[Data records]

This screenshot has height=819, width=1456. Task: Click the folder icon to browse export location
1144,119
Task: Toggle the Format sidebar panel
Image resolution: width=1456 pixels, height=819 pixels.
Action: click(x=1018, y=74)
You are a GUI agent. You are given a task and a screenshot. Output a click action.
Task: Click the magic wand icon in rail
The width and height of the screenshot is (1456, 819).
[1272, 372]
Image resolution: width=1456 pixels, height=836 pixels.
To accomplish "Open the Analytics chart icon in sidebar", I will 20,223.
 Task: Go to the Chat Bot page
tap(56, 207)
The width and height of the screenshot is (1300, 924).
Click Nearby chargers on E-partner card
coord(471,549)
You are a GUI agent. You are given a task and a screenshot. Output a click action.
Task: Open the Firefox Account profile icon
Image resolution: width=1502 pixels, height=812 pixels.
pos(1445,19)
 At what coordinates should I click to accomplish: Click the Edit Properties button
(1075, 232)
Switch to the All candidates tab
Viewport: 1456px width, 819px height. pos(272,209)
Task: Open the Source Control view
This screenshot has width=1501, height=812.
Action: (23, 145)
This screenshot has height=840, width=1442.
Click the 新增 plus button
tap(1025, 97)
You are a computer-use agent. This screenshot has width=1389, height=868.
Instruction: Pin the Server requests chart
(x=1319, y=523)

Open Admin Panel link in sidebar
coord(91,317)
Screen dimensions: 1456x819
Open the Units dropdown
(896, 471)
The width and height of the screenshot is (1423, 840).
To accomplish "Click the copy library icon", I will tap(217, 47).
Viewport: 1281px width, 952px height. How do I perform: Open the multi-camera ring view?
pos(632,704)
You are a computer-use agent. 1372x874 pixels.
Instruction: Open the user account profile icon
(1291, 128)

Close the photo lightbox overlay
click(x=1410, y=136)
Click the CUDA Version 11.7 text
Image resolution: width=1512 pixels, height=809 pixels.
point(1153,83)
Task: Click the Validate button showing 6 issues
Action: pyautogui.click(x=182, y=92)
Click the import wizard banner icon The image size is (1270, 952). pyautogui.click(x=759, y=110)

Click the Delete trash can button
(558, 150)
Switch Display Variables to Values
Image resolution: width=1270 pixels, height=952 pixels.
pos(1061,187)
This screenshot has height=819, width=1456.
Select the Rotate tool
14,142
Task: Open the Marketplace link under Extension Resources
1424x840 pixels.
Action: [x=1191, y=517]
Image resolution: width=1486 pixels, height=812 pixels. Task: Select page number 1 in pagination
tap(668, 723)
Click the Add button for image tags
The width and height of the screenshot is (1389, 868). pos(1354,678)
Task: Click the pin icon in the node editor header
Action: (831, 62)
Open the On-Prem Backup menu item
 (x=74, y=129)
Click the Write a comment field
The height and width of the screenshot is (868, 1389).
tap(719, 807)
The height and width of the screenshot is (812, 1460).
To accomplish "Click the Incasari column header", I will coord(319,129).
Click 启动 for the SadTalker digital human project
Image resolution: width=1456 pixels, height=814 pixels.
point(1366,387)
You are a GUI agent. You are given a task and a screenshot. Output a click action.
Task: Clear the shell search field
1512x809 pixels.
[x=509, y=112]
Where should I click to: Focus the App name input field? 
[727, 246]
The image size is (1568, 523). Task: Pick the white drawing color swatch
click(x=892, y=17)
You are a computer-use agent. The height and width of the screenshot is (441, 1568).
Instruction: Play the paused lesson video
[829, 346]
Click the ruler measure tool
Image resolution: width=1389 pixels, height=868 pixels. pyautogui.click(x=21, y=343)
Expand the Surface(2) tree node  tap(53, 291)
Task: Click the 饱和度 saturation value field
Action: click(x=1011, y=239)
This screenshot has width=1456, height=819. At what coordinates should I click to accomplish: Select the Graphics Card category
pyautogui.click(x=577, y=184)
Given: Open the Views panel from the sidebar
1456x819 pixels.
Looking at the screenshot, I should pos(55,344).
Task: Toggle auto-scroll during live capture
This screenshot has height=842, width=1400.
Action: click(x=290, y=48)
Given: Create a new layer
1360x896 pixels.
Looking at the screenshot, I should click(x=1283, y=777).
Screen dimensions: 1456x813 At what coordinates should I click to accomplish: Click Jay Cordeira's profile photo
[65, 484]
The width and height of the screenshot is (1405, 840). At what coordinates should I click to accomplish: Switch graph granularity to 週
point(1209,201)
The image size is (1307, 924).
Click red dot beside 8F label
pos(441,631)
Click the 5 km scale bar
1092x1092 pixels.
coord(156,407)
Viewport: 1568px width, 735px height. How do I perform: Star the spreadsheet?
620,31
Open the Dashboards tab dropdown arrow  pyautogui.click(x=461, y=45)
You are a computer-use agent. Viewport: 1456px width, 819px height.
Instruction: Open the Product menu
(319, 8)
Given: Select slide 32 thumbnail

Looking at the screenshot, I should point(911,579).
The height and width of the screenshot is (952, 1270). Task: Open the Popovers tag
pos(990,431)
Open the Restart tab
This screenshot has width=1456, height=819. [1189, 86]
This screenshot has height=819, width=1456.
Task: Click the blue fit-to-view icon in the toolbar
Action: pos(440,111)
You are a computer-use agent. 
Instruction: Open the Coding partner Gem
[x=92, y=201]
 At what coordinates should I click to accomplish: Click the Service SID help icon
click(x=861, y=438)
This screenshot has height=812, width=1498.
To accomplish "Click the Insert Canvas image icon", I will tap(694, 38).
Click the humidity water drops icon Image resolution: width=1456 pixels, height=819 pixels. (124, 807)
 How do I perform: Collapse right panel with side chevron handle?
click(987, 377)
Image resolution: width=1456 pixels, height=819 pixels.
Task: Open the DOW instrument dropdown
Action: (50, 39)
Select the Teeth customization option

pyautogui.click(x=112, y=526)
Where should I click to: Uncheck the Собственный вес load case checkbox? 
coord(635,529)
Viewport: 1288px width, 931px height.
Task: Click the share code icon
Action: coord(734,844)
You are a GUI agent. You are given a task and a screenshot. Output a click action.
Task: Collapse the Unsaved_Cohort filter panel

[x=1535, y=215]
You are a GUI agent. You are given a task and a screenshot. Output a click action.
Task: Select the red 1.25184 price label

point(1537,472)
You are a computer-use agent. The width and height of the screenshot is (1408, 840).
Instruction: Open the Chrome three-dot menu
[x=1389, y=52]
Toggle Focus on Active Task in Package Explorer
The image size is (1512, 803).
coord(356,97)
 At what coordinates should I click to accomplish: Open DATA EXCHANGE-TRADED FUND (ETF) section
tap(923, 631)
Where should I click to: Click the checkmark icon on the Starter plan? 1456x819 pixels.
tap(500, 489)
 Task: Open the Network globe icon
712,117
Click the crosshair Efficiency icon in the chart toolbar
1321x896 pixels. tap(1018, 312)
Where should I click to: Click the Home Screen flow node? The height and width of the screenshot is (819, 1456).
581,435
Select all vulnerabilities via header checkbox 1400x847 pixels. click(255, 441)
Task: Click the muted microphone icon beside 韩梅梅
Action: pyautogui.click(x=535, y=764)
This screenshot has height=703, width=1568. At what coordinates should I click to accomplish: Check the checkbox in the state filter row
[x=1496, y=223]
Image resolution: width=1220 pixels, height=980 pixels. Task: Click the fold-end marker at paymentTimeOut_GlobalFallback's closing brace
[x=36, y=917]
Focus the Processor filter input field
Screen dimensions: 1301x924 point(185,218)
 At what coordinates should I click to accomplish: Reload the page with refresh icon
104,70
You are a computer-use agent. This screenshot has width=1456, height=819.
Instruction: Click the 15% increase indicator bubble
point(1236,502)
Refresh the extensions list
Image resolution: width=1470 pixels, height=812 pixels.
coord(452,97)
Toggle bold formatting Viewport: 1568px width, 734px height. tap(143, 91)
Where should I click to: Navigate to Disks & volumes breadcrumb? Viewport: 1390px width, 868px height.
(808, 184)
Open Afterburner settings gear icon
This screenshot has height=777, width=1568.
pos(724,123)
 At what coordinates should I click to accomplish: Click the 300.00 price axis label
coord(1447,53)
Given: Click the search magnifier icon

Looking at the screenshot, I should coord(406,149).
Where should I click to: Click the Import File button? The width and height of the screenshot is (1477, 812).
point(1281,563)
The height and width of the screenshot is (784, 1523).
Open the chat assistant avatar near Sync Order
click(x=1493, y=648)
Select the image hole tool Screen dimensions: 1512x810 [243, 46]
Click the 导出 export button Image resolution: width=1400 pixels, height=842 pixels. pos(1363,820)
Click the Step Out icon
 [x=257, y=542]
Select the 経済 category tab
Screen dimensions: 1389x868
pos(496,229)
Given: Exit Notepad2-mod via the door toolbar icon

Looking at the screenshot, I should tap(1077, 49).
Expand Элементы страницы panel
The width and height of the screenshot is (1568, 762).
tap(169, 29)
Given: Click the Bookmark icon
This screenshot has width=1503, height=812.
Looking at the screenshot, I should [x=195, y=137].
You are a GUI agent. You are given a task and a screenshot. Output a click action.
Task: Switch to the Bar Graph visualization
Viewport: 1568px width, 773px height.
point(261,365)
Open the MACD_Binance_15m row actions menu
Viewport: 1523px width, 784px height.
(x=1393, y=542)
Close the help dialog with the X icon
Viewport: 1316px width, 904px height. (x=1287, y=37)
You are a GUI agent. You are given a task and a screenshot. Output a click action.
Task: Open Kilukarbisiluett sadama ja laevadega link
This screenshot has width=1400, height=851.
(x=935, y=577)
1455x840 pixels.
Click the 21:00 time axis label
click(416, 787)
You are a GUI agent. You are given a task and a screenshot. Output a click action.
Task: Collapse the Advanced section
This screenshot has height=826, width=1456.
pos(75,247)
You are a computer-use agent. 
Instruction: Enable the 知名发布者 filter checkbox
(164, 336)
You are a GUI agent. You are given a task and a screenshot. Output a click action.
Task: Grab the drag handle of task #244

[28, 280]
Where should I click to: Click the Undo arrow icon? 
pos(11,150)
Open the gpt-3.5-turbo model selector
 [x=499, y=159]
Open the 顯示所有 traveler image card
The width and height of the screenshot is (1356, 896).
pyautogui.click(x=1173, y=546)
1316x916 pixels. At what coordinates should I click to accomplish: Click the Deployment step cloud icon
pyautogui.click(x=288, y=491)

> _What to work on_
In the data above, start at the line that has "Instruction: Click the", stop after the line that has "Given: Click the Bookmark icon", and print every line in between exactly as it stands.

> _Completed exercise_
Instruction: Click the 15% increase indicator bubble
point(1236,502)
Refresh the extensions list
Image resolution: width=1470 pixels, height=812 pixels.
coord(452,97)
Toggle bold formatting Viewport: 1568px width, 734px height. tap(143, 91)
Where should I click to: Navigate to Disks & volumes breadcrumb? Viewport: 1390px width, 868px height.
(808, 184)
Open Afterburner settings gear icon
This screenshot has height=777, width=1568.
pos(724,123)
 At what coordinates should I click to accomplish: Click the 300.00 price axis label
coord(1447,53)
Given: Click the search magnifier icon

Looking at the screenshot, I should coord(406,149).
Where should I click to: Click the Import File button? The width and height of the screenshot is (1477, 812).
point(1281,563)
The height and width of the screenshot is (784, 1523).
Open the chat assistant avatar near Sync Order
click(x=1493, y=648)
Select the image hole tool Screen dimensions: 1512x810 [243, 46]
Click the 导出 export button Image resolution: width=1400 pixels, height=842 pixels. pos(1363,820)
Click the Step Out icon
 [x=257, y=542]
Select the 経済 category tab
Screen dimensions: 1389x868
pos(496,229)
Given: Exit Notepad2-mod via the door toolbar icon

Looking at the screenshot, I should tap(1077, 49).
Expand Элементы страницы panel
The width and height of the screenshot is (1568, 762).
tap(169, 29)
Given: Click the Bookmark icon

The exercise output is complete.